Anybody been fishing on Conroe lately? I'm usually early by a few weeks but I can't wait till the bulkheads get going!


----------



## Vinson (Dec 28, 2006)

Thier last friday no fish on the bulkheads. will try this Saturday


----------



## TXPalerider (May 21, 2004)

Haven't been there in several months. Is there water on the bulkheads this year?


----------



## ydnark (May 26, 2004)

"Haven't been there in several months. Is there water on the bulkheads this year?"

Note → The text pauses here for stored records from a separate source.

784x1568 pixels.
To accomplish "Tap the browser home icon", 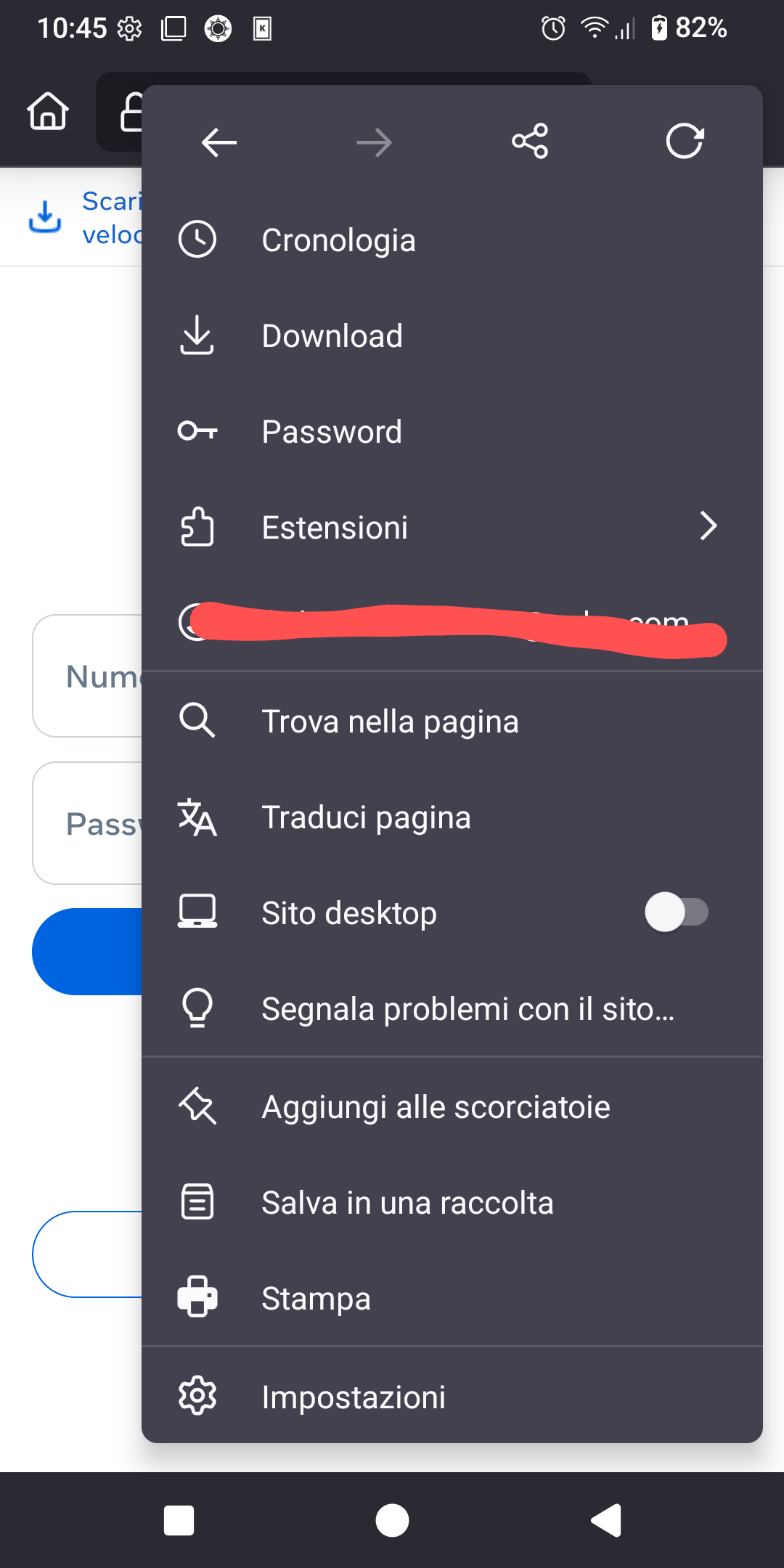I will click(x=48, y=112).
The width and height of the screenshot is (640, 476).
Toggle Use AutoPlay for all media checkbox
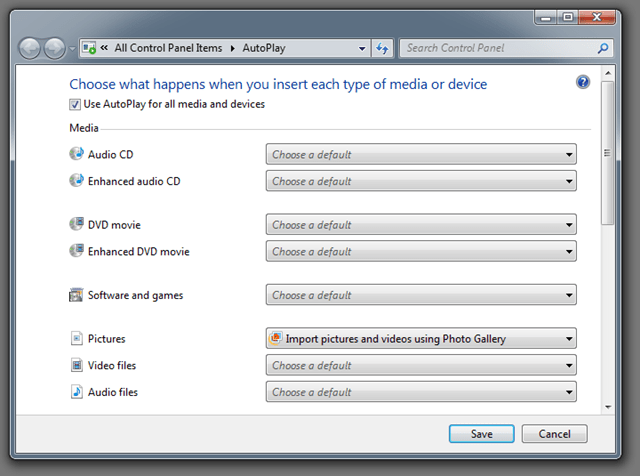point(75,104)
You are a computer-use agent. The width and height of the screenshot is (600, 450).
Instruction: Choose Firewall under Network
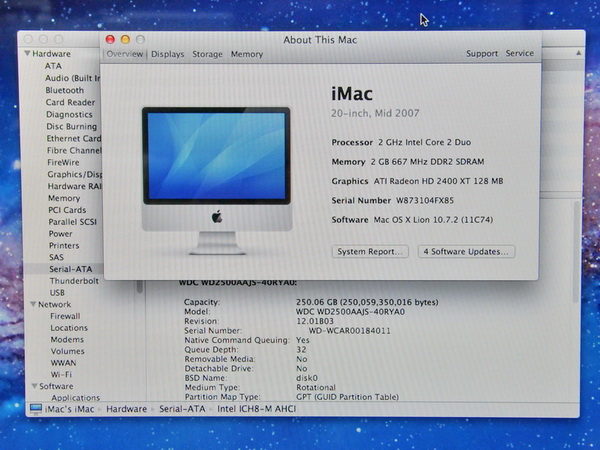[65, 316]
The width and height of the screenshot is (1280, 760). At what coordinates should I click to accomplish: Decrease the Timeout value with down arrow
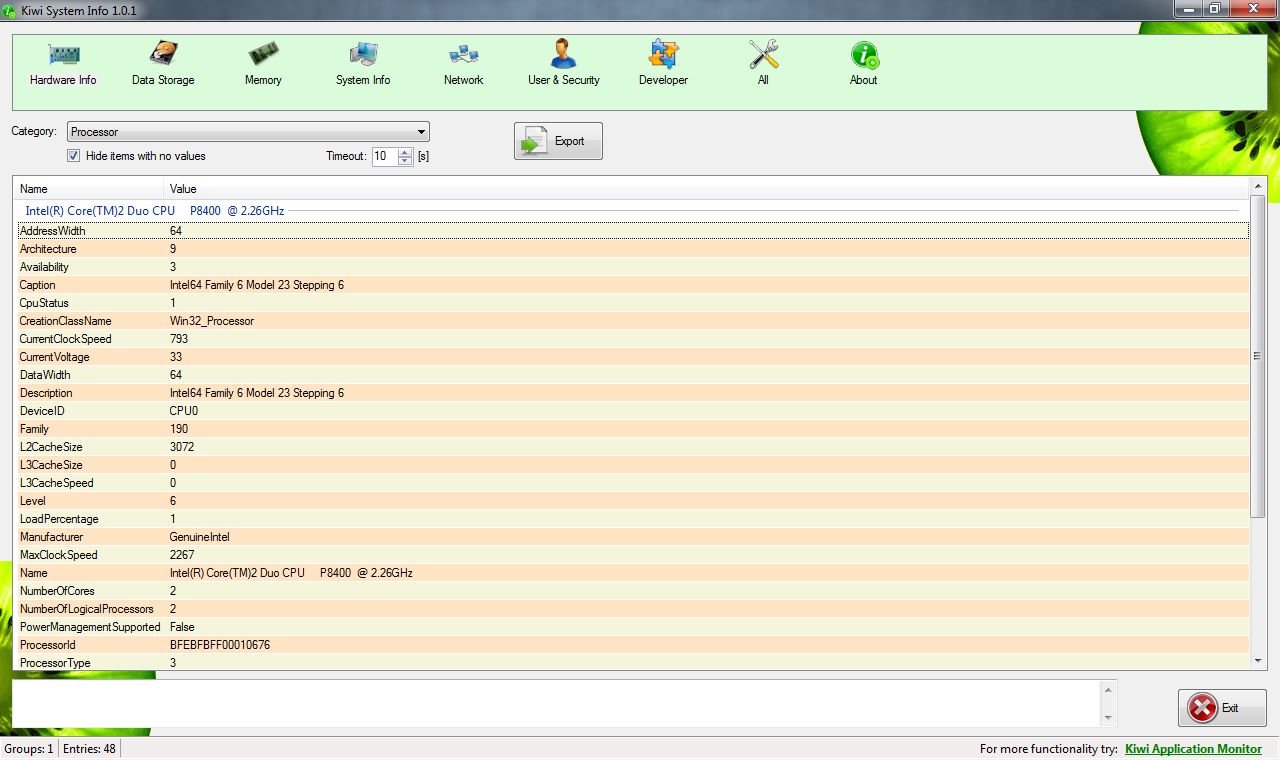[404, 159]
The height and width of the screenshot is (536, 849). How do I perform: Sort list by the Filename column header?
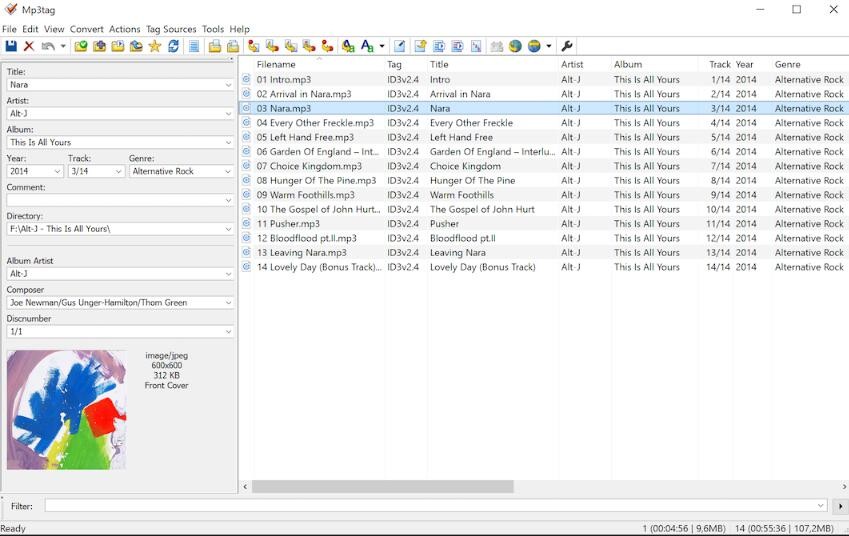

Plenty water in Conroe now.


----------



## TXPalerider (May 21, 2004)

cool.......ought to be a fun spring!!


----------



## marty x valley boy (Apr 4, 2005)

*bulkheads*

What do you guys catch at the bulkheads. and where are they I am New to this area.


----------



## TXPalerider (May 21, 2004)

marty x valley boy said:


> What do you guys catch at the bulkheads. and where are they I am New to this area.


Catfish.

Bulkheads are all along the shoreline. (walls that retard erosion)


----------



## Captain Dave (Jul 19, 2006)

Got 1 last week, but not on a bulkhead. Water was still cool at 57...


----------



## marty x valley boy (Apr 4, 2005)

*thanks*

thanks for the info.


----------



## SEA PRO 210 (Jun 11, 2004)

*Bulkheads*

As of Friday night (03-09-07) they were on like a pot of neckbones. We caught about 30 in just over 2 hrs...Ultralight with 6lb test is about as fun as it gets...Good luck.....Evan


----------



## lean 2 (Mar 6, 2007)

are the shad up shallow yet?


----------



## Whitey (Dec 16, 2004)

My 10 year old son and I went Saturday. Didn't try the bulkheads but set jugs on some humps. Couldn't catch a catfish to save our lives but we managed 23 white bass trolling. Most were females heavy with eggs. Water is the highest I've seen it in 3 years.


----------



## lean 2 (Mar 6, 2007)

does anybody know if the shad have moved in shallow yet


----------



## TXPalerider (May 21, 2004)

SEA PRO 210 said:


> As of Friday night (03-09-07) they were on like a pot of neckbones. We caught about 30 in just over 2 hrs...Ultralight with 6lb test is about as fun as it gets...Good luck.....Evan


Looks like it's about time. Anybody else having bulkhead luck?


----------



## waterspout (May 21, 2004)

Not conroe but lake H has them line up shallow on the shore lines. When you set the hook they come dancing out of the water and walk half way to the bote. get'er done!


----------



## capn (Aug 11, 2005)

Medulla and I will be out there Friday night, looks like it will be a little cool though. I think it's still early for the shad to be hitting the bulkheads for the traditional bulkhead action. But, they should be on any windblown bulkheads at nighttime.


----------



## SEA PRO 210 (Jun 11, 2004)

*Pics*

Here are a few pics from last Friday night. I love catching those "sterile" 20 inch Hybrids......Enjoy


----------



## Captain Dave (Jul 19, 2006)

Sweet Catch. Those Hybirds are god eaten... Nice report


----------